Bhutan Comes to Washington, DC
Washington Travel Blog› entry 19 of 66 › view all entries
Bhutan: Land of the Thunder Dragon was the theme of the 2008 Smthsonian Folklife Festival. Every summer, the Smithsonian Instiution sponsors the festival on the National Mall to explore the culture and traditions of one country and one US state.
The country featured this year was Bhutan. A range of outdoor exhibits told of Bhutan's arts, beliefs, foods, music, architecture, and traditional medicine. More 100 Bhutanese came to Washington to participate in the festival and present their country's traditions. I went to the festival on Thursday afternoon to learn something of Bhutan, a country I have never visited.
Exiting the Metro at Smithsonian Station, I was greeted by a large Bhutanese temple constructed on the Mall.

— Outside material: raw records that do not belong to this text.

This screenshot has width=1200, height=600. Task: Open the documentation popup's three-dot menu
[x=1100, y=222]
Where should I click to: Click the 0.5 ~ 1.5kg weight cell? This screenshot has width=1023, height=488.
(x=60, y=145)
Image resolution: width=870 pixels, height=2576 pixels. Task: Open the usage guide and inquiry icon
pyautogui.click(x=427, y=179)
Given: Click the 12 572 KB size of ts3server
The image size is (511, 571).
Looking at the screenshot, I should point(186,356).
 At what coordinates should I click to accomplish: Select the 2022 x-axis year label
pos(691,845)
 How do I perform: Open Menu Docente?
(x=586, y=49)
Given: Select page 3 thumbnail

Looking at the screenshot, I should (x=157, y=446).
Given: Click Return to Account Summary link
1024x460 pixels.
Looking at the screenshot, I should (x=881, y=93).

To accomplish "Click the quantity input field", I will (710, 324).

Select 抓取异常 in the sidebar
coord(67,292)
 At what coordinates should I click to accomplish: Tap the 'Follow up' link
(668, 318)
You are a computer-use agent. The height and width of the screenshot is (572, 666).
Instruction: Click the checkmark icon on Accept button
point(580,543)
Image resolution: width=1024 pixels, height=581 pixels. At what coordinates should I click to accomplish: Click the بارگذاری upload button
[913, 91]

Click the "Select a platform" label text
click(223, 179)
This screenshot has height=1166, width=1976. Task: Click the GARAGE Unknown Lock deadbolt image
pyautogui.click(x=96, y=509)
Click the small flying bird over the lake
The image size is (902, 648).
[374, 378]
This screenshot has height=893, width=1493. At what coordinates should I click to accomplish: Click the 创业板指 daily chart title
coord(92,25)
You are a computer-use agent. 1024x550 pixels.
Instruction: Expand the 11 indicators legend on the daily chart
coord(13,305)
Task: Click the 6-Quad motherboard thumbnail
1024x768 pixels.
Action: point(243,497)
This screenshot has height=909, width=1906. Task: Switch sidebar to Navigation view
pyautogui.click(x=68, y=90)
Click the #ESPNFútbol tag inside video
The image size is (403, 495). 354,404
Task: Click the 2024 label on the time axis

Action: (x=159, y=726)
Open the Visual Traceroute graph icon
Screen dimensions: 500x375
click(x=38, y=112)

The temple was a real Buddhist Temple. Monks of the Zhung Dratsang monastic body had come from Bhutan to operate it. I joined the queue to enter the temple. Inside was an altar on one side and a row of the monks on the other reciting a chant. Local followers of Buddhism were taking a moment to make offerings at the altar. At one point, the monks began to play their musical instruments, two long horns and a two drums. Except for the Washington summer temperature, one was for that moment transported to Bhutan!
Outside the temple, I looked at several of the exhibits.
At another location, a man gave a talk and demonstration of Bhutanese food. He stated that a nationwide Bhutanese cuisine has only developed within the past 50 years as road and air communication has improved contact among the different regions of the country. The typical Bhutan dish is cheese and rice with pepper. Bhutan is the only place, he said, where hot peppers are considered a vegetable rather than a spice.
I had lunch at the food tent, named the Druk Yul (Thunder Dragon) Kitchen.
Of course, I definitely enjoyed taking photos of all the displays and activity!